» **PROBLEM DETAILS**
Write out the passage on American and European food portions word for word.

» **SELECTED EXTRACT**
I have recently been holidaying in America (or should I say vacationing?). I haven’t visited US for many, many years and never the mid-western part, with all the unbelievably fantastic National Parks. So it came as a bit of a shock to see the size of the food servings in even fine-dining restaurants as well as its consequence: the size of some of the American citizens.
Kettle and pot, we are guilty as charged in UK too, but not quite there yet. And our restaurateurs are significantly stingier in a European way. I don’t think there is any questioning the fact that those supersized plate contents contribute to the obesity plague.
Why are American portions so much larger than European ones?
One possible explanation for the larger portions in the US is that Americans value quantity over quality when it comes to food. They want to get more bang for their buck, and they associate bigger servings with better value and satisfaction. A nicely titled study by American scientists, Ice Cream Illusion, found that Americans perceive larger portions as more attractive and desirable than smaller ones.
Another possible explanation is that Americans are influenced by the abundance of food available in their country, and they have developed a habit of overeating and wasting food. The US Department of Agriculture estimates that Americans waste about 30% of their food supply every year.
And that plenitude comes with a cost: higher obesity rates. As WHO reports, the US has one of the highest obesity rates in the world, with 36.2% of adults being obese in 2016. In contrast, the average obesity rate in Europe was 23.3% in 2016, with some countries like Italy and France having rates below 10% (Eurostat, 2019). Naturally – remember my post on snacking and the French?

» **EXTRACTED DATA**

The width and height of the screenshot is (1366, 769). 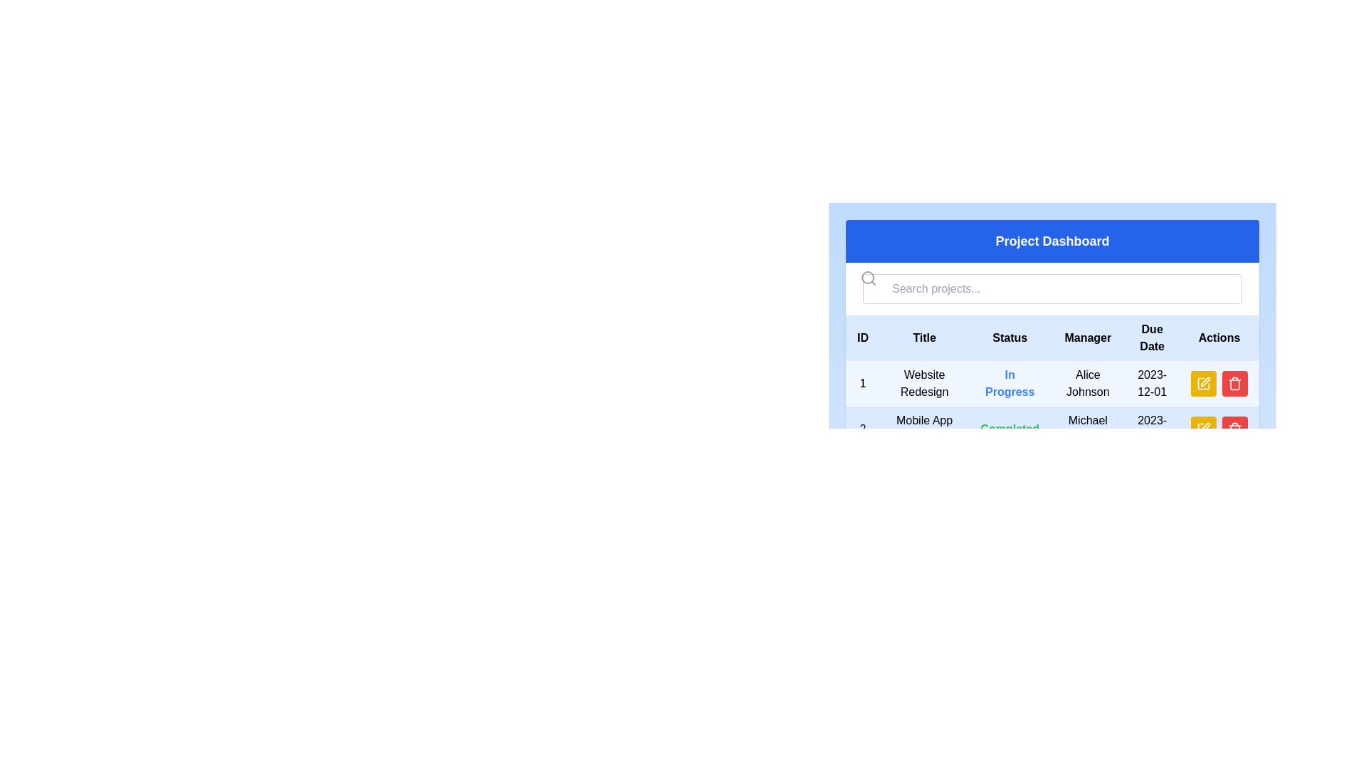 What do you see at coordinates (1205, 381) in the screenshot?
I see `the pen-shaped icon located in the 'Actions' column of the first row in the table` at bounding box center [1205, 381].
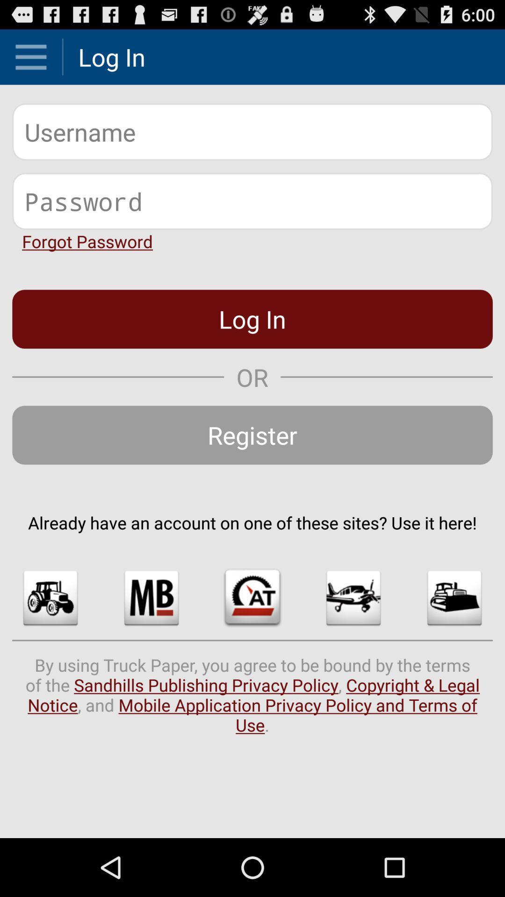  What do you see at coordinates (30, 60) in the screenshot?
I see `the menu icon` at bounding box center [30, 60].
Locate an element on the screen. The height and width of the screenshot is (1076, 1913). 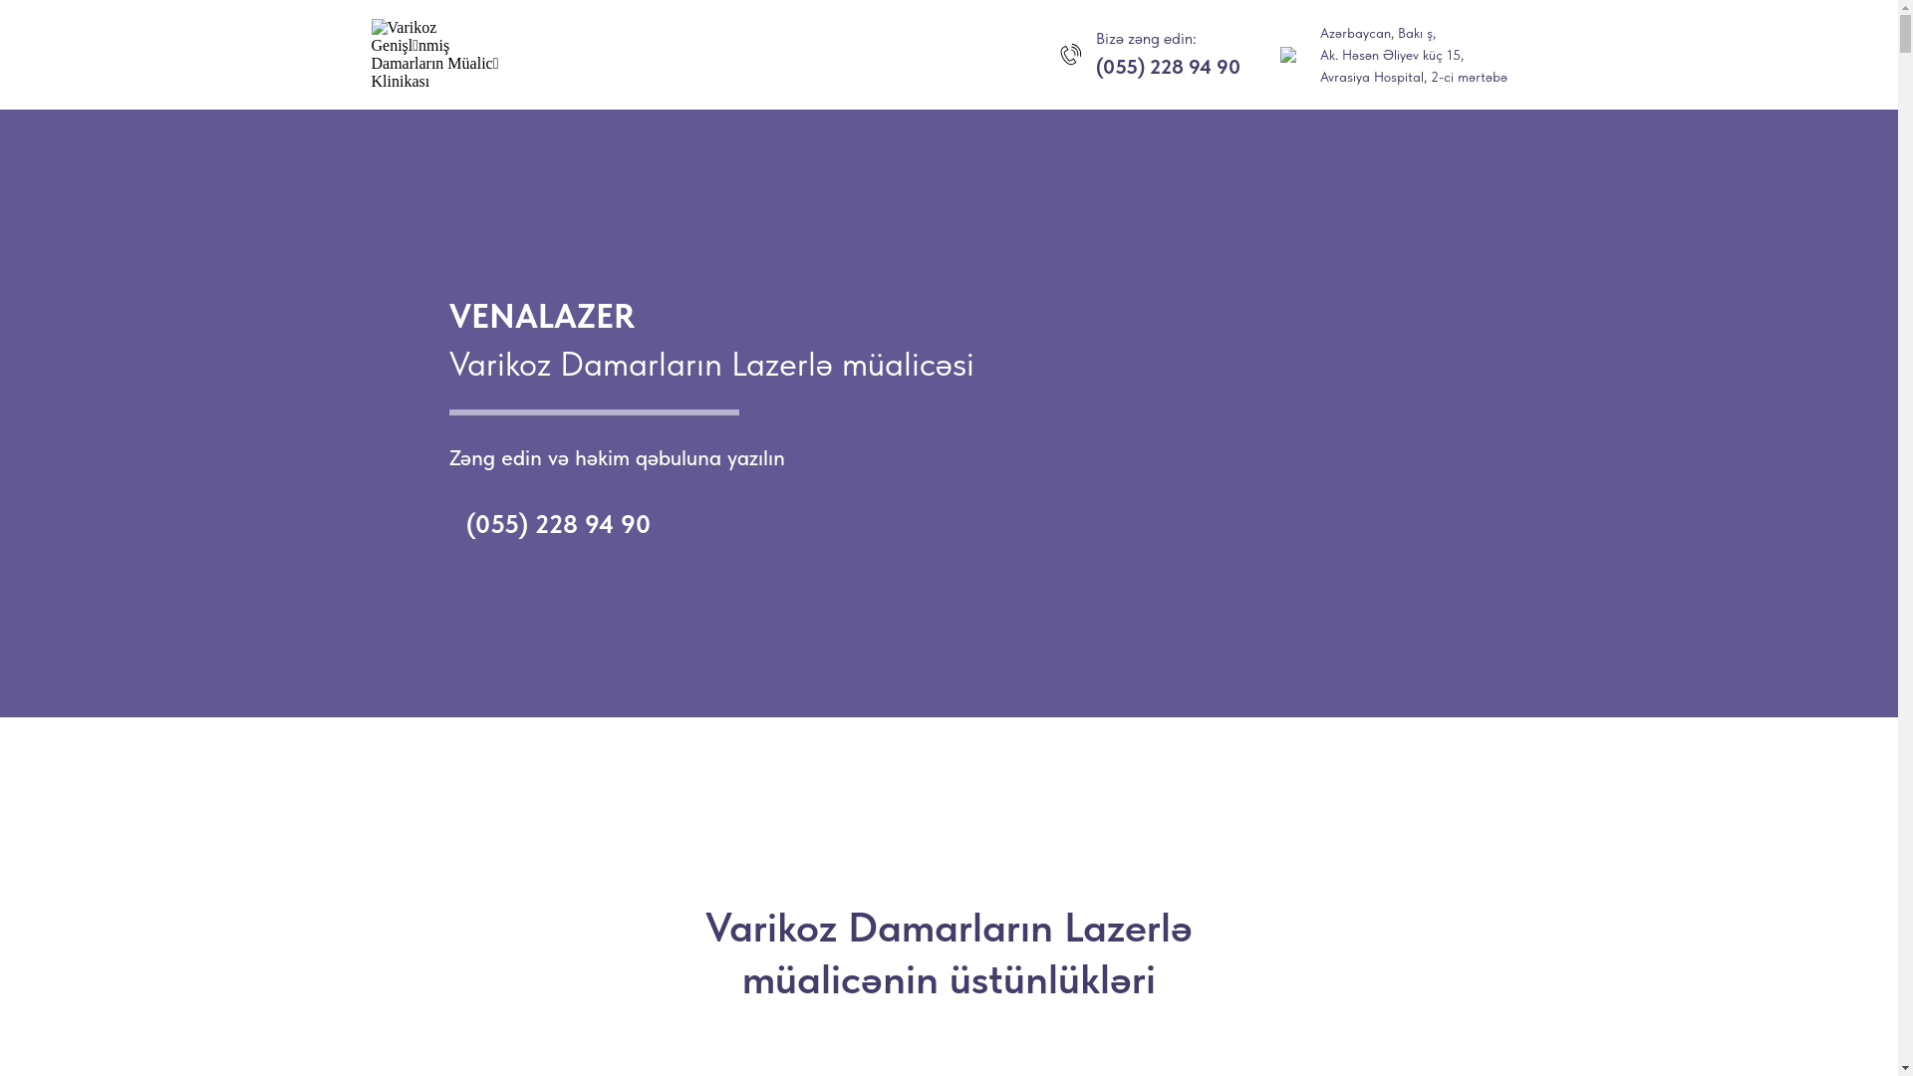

* * *

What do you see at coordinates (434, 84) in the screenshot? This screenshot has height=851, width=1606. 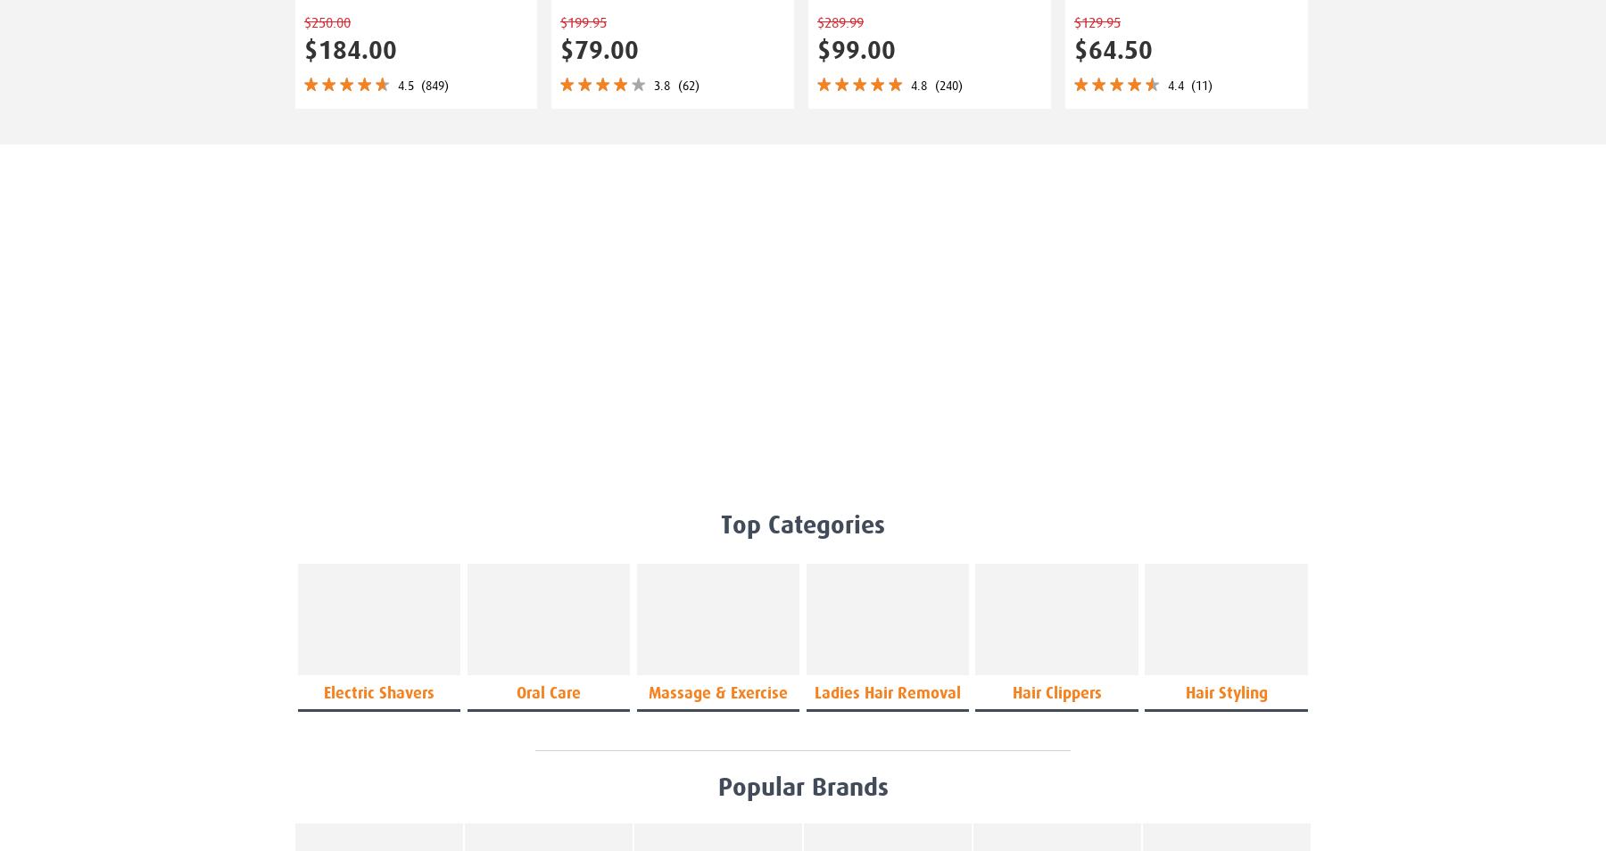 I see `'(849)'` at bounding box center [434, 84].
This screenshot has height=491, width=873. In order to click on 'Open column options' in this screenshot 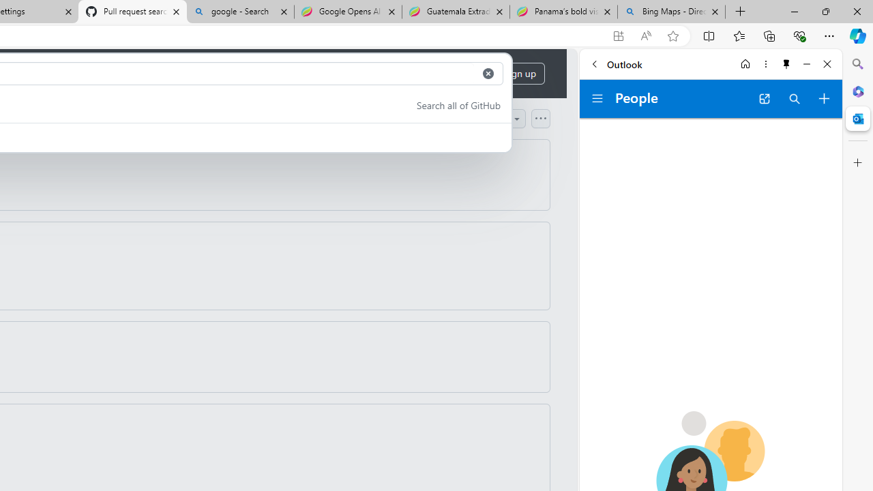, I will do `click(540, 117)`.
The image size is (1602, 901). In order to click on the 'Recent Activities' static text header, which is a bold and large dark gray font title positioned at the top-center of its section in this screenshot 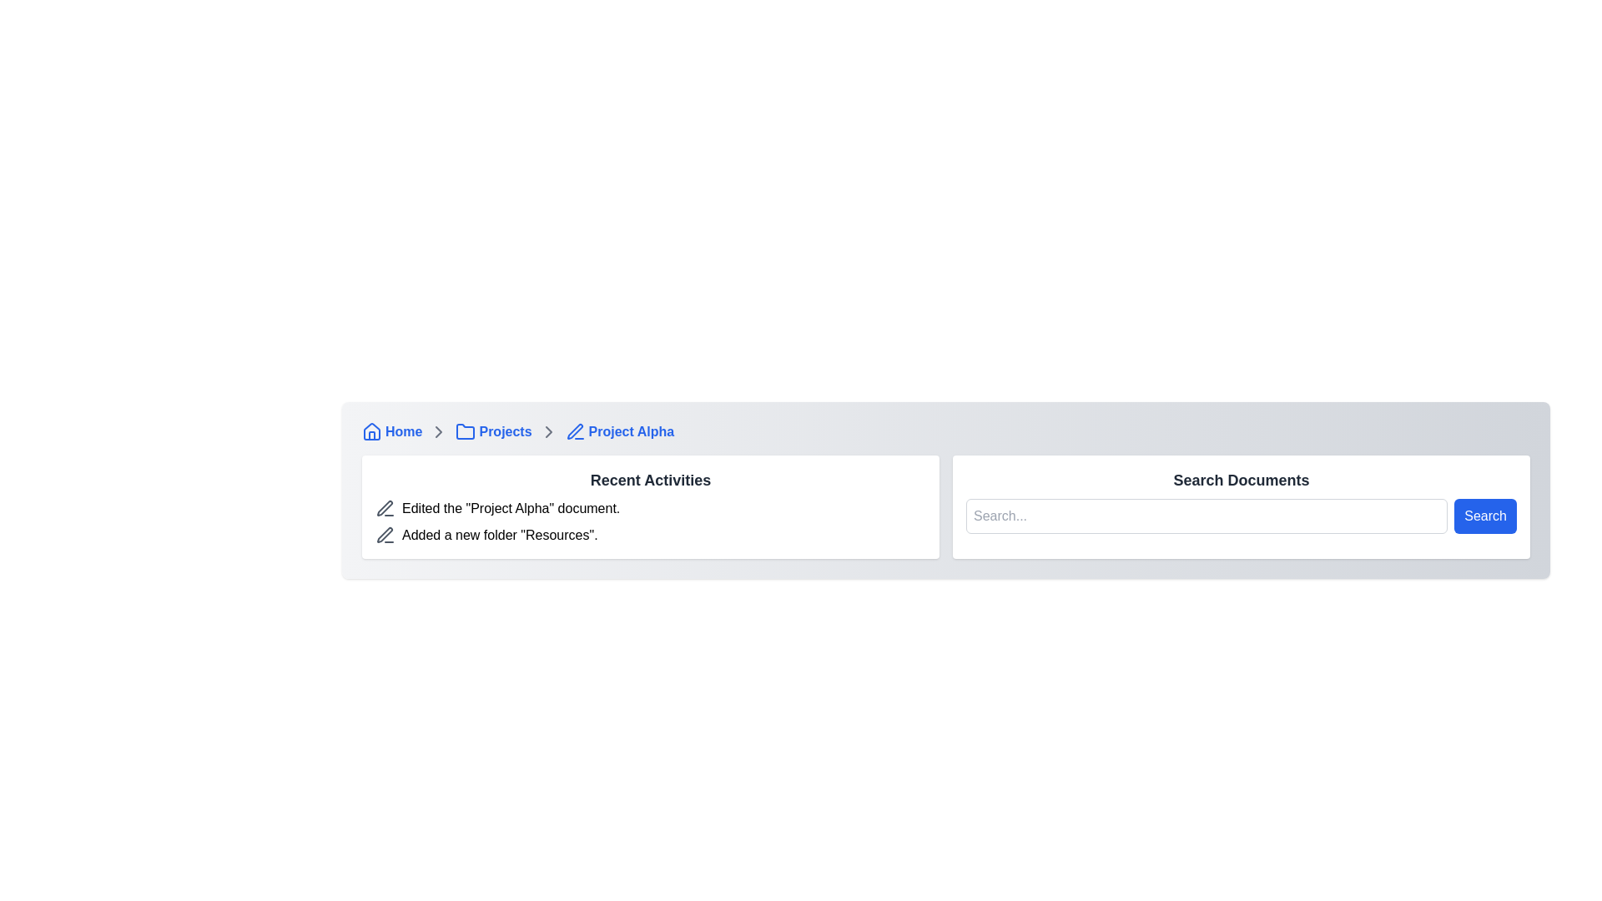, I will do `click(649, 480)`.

» **TASK RESPONSE**
I have recently been holidaying in America (or should I say vacationing?). I haven’t visited US for many, many years and never the mid-western part, with all the unbelievably fantastic National Parks. So it came as a bit of a shock to see the size of the food servings in even fine-dining restaurants as well as its consequence: the size of some of the American citizens.
Kettle and pot, we are guilty as charged in UK too, but not quite there yet. And our restaurateurs are significantly stingier in a European way. I don’t think there is any questioning the fact that those supersized plate contents contribute to the obesity plague.
Why are American portions so much larger than European ones?
One possible explanation for the larger portions in the US is that Americans value quantity over quality when it comes to food. They want to get more bang for their buck, and they associate bigger servings with better value and satisfaction. A nicely titled study by American scientists, Ice Cream Illusion, found that Americans perceive larger portions as more attractive and desirable than smaller ones.
Another possible explanation is that Americans are influenced by the abundance of food available in their country, and they have developed a habit of overeating and wasting food. The US Department of Agriculture estimates that Americans waste about 30% of their food supply every year.
And that plenitude comes with a cost: higher obesity rates. As WHO reports, the US has one of the highest obesity rates in the world, with 36.2% of adults being obese in 2016. In contrast, the average obesity rate in Europe was 23.3% in 2016, with some countries like Italy and France having rates below 10% (Eurostat, 2019). Naturally – remember my post on snacking and the French?